**Task brief:** Exclude the pictures and set down, unaltered, the lines from the one that holds "Given: Click the Kali Sidandang map point" through the end of the data.

**Exercise material:**

-.-.-

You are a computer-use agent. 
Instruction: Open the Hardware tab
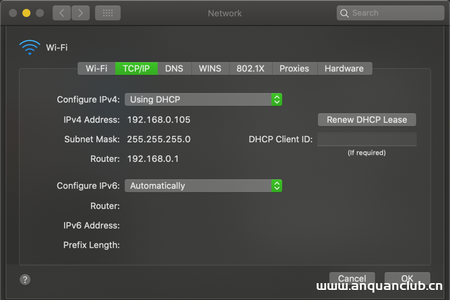(x=344, y=68)
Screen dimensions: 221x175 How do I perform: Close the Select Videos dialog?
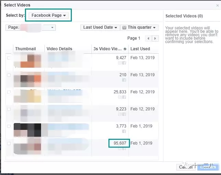(218, 5)
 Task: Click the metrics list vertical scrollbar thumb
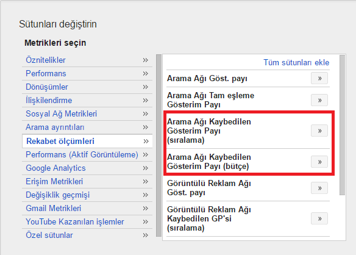342,125
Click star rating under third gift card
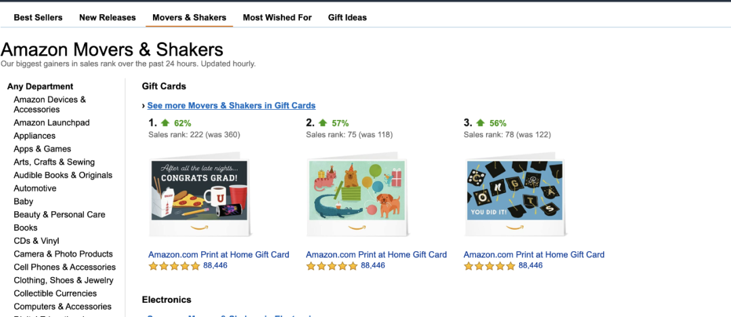 point(490,266)
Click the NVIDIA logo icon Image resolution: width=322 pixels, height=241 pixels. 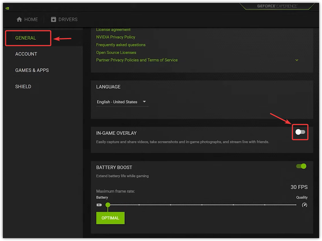tap(7, 8)
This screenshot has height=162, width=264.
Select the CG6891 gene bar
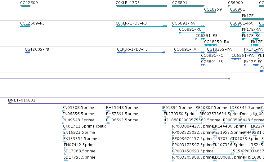point(188,6)
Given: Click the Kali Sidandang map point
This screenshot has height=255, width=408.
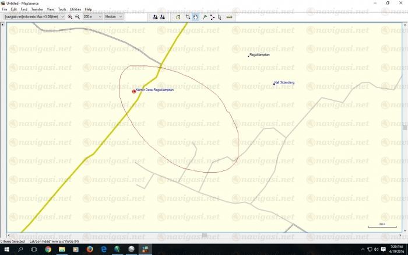Looking at the screenshot, I should coord(274,84).
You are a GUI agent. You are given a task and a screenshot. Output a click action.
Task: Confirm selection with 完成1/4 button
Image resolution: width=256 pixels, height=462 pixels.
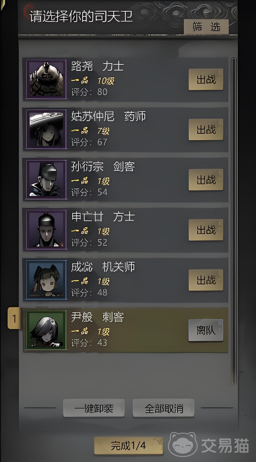coord(128,446)
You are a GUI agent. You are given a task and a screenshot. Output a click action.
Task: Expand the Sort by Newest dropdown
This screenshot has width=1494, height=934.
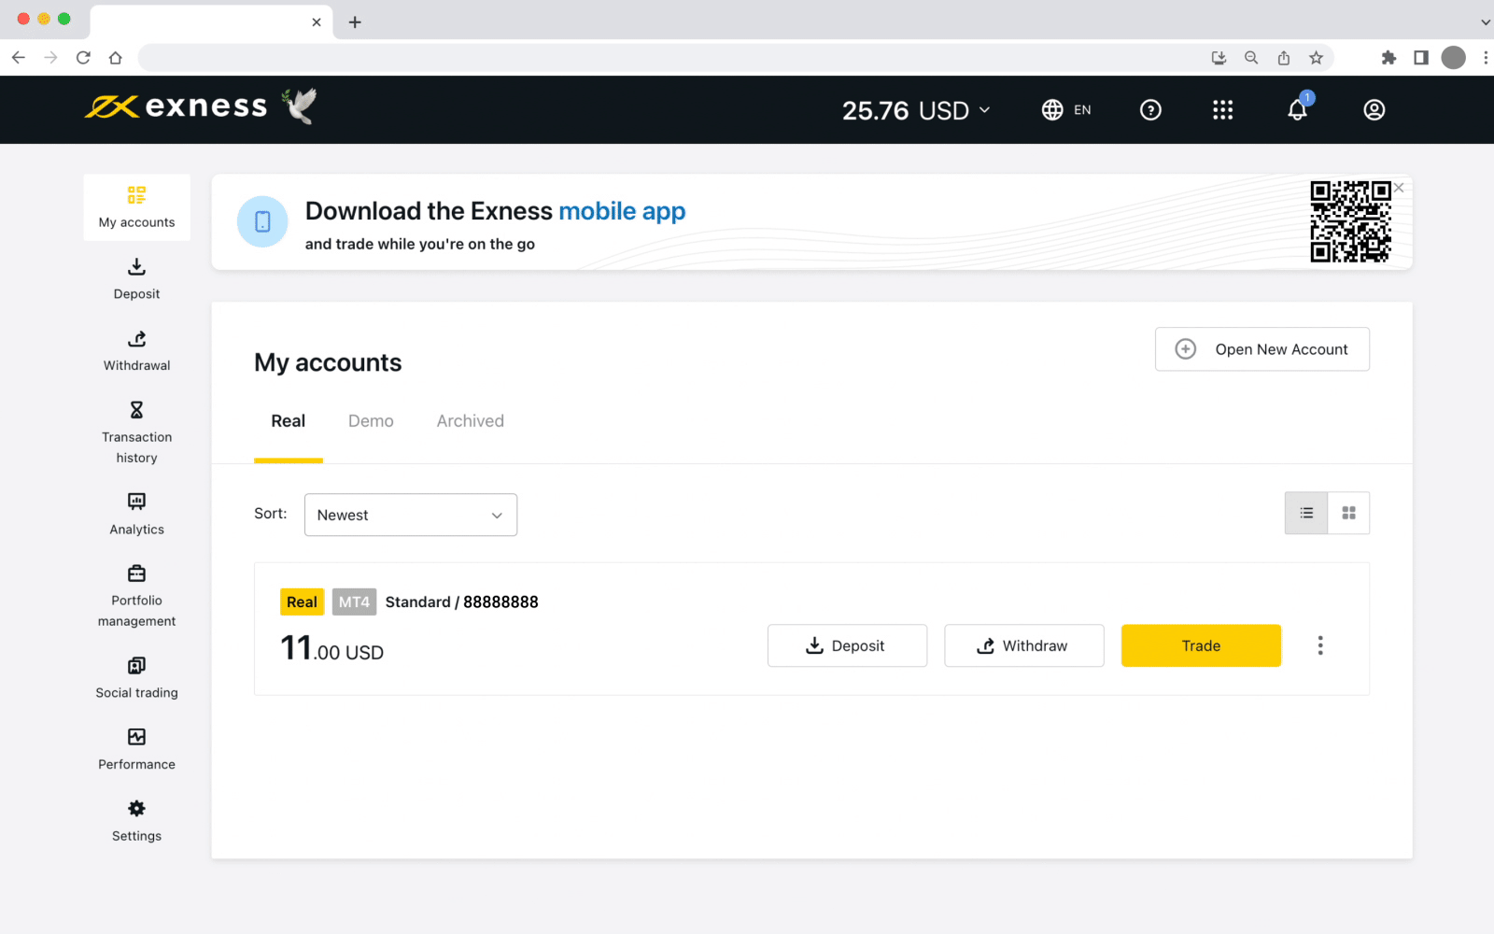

-.-.-

**Problem solution:**
Given: Click the Kali Sidandang map point
This screenshot has height=255, width=408.
Looking at the screenshot, I should coord(274,84).
You are a GUI agent. You are given a task and a screenshot. Output a click action.
Task: Confirm selection with 完成1/4 button
Image resolution: width=256 pixels, height=462 pixels.
coord(128,446)
You are a GUI agent. You are given a task and a screenshot. Output a click action.
Task: Expand the Sort by Newest dropdown
This screenshot has width=1494, height=934.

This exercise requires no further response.